According to reports, exports of solar modules from India have been on the rise. In 2013-14, they rose by 152 per cent over the previous year — from $106 million in 2012-13 to $270 million last year. Leading manufacturer-exporters say the momentum is continuing into the current year, if not increasing.
Nearly 80 per cent of the exports have been to Europe, notably, to Germany, the Netherlands and the UK.
Why the surge in exports? Last year, the European Union entered into a pact with several Chinese companies — which together had over 60 per cent of the EU market — that made them commit to a minimum selling price and limited their sales by volume.
On those Chinese companies that did not participate in the pact, countervailing duties ranging between 27.3 per cent and 64.9 per cent, were brought in. The pact was struck in December, but ‘provisional anti-dumping duties’ were in force between June and August.

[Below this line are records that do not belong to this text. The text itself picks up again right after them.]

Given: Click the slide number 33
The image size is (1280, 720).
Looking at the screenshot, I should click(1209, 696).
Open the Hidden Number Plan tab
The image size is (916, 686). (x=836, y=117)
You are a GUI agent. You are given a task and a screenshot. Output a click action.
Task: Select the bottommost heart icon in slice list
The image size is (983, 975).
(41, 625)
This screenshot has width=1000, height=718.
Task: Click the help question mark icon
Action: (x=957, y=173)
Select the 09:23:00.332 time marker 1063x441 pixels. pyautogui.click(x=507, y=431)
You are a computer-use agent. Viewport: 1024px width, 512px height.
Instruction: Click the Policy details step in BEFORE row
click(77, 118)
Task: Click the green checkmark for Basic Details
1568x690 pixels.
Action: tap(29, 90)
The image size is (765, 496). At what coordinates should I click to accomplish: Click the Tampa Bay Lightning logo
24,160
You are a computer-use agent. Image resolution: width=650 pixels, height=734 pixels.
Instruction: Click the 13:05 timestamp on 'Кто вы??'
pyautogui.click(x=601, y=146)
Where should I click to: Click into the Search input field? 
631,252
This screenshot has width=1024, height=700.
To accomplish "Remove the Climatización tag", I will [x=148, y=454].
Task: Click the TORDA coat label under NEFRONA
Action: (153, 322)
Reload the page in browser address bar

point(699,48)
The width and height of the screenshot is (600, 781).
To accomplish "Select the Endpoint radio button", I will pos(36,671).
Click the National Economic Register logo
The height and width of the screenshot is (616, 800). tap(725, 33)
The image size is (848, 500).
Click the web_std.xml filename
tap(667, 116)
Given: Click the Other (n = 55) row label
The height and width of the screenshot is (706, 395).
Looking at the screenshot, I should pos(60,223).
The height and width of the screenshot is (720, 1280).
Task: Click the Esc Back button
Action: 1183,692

The EU move has clearly helped Indian companies. Narender Surana, Managing Director of the Hyderabad-based Surana Ventures, told Business Line recently that the company had been exporting about 3 MW worth of modules to Germany since last November. Surana Ventures imports cells and makes modules out of them, but intends to soon commission its own cell manufacturing using the machinery it bought last year from bankrupt German company Schott Solar.
Chennai-based Swelect Energy Systems, which produces modules from a plant that it took over from HHV Solar of Bangalore, has found a German customer.
The company’s Managing Director, R Chellappan, said the German company helped Swelect achieve improvements in manufacturing products and is now buying from Swelect.
The first lot of 2,400 modules is expected to be shipped to a UK project of the German company next week. Other leading Indian manufacturers such as Vikram Solar and Waaree have also said their exports are on the rise.
Amid the raging debate in India over whether or not the Government should bring in anti-dumping duties on the Chinese (and American, Malaysian and Taiwanese) companies, the rising exports of modules from India reflects different perspectives to different people.
The manufacturers point to the export statistics and say: ‘See? We do well when the competition is fair’.
The developers feel that the manufacturers have sufficient market reservation for them, in terms of ‘domestic content requirement’ rules. (At the Renergy 2014 expo in Chennai last week, the Joint Secretary in the Ministry of New and Renewable Energy, Tarun Kapur, was overheard saying the Ministry intends to reserve 500 MW a year for domestic manufacturers.)
Now, in addition to the reserved domestic market, Indian manufacturers also have lucrative export business. So, what are they cribbing about, is the other perspective.